Bernardo believes he will be suited by the flexibility of new Albion boss Graham Potter.

The Brazilian finds himself in new territory - playing for a club when the man in charge has changed.

That has never happened before in the career of Bernardo, who shared left-back duties with Gaetan Bong in his debut season with the Seagulls after signing last summer from Red Bull Leipzig when Chris Hughton was manager.

"No, this is the first time," Bernardo told The Argus. "Since it happened at the end of the season I think the change is more smooth. Now we are starting the season, so we need to get a fit and we also have a lot of time to prepare ourselves and adapt ourselves to a new mentality.

"If it had been in the middle of the season then I think it would be a big shock.

"But it's the first time it's happened to me, a change of manager while I'm at a club. This is different but we need to get used to it.

"We have just a few more weeks to prepare ourselves and we need to be open-minded, to understand a new idea of playing football and try to translate that on the pitch.

"But I'm quite excited, quite positive. I think it's a really nice style of playing football.

"Now we are at a moment where we are just trying to understand the possibilities that we have.

"We are having a lot of experiments, like changes of formations, trying certain players in positions, maybe playing with three at the back, sometimes four, sometimes five in midfield, sometimes four.

"So I like it a lot because my whole career I've played in different positions. In Salzburg I was playing as a midfielder, at Leipzig right-back, here left-back, but in the youth team I was a central defender.

"I like to play in different positions. I think it gives more value for myself, when you are always changing systems during the match. I think it brings more value for me as a player when the trainer actually uses you in many different positions.

"So for me it's been nice. I also like to risk a bit more. I think that's how we might be, a bit more offensive. Let's see how things go."

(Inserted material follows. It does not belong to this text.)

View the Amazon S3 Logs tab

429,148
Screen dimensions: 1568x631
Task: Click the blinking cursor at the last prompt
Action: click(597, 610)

The Argus: Although a change of manager while at a club is a new experience for Bernardo (above right), the 24-year-old is on familiar ground for the training camp in Austria, where he played for Red Bull Salzburg before switching to Leipzig in the German Bundesliga.

"I lived here for seven or eight months when I played for Salzburg," Bernardo said. "My girlfriend is Austrian as well and her parents also live in Austria.

"Almost every pre-season I have done until now has been in Austria.

"It is very familiar territory. For me it was a very important step in my career, I think it was a step that definitely changed my career.

"Salzburg gave me the possibility to play for qualification to the Champions League and to be champions and then to move to Leipzig and play on a very high level, so I am very grateful I had the chance to play here.

"I also did a good job, because after seven months I went to the Bundesliga, but I am really grateful and it was a really nice time in my life and my career."

Albion end the week in the Alpine country with their opening pre-season friendly on Saturday against second division side FC Liefering, one of Bernardo's former clbs and the feeder club to Salzburg.

"For the first months I couldn't be registered for Salzburg, so they registered me for Liefering," Bernardo said. "I even played a game for them, an official game in the second division.

"Liefering are a very good team. Salzburg have a very specific way to play football, always pressing. They have a really good scout system, they can really find 16 or 17 year olds from all around the globe and get them pressing at high speed. They are really difficult opponents.

"I know many people haven't heard about Leifering, but most of the players that have played for Salzburg have already played for Liefering, so I am sure they have some really good, young talent."

The match against Liefering launches what Bernardo hopes will be another step forward after awarding himself six-and-a-half out of ten for his first season in England.

"If you consider that five is average, I think it was a bit better than average, but I see a lot of room for improvement," he said.

"The first season was to adapt myself and understand what I have to do, how the league works. This season I think I can show even more, so that's why it's six-and-a-half."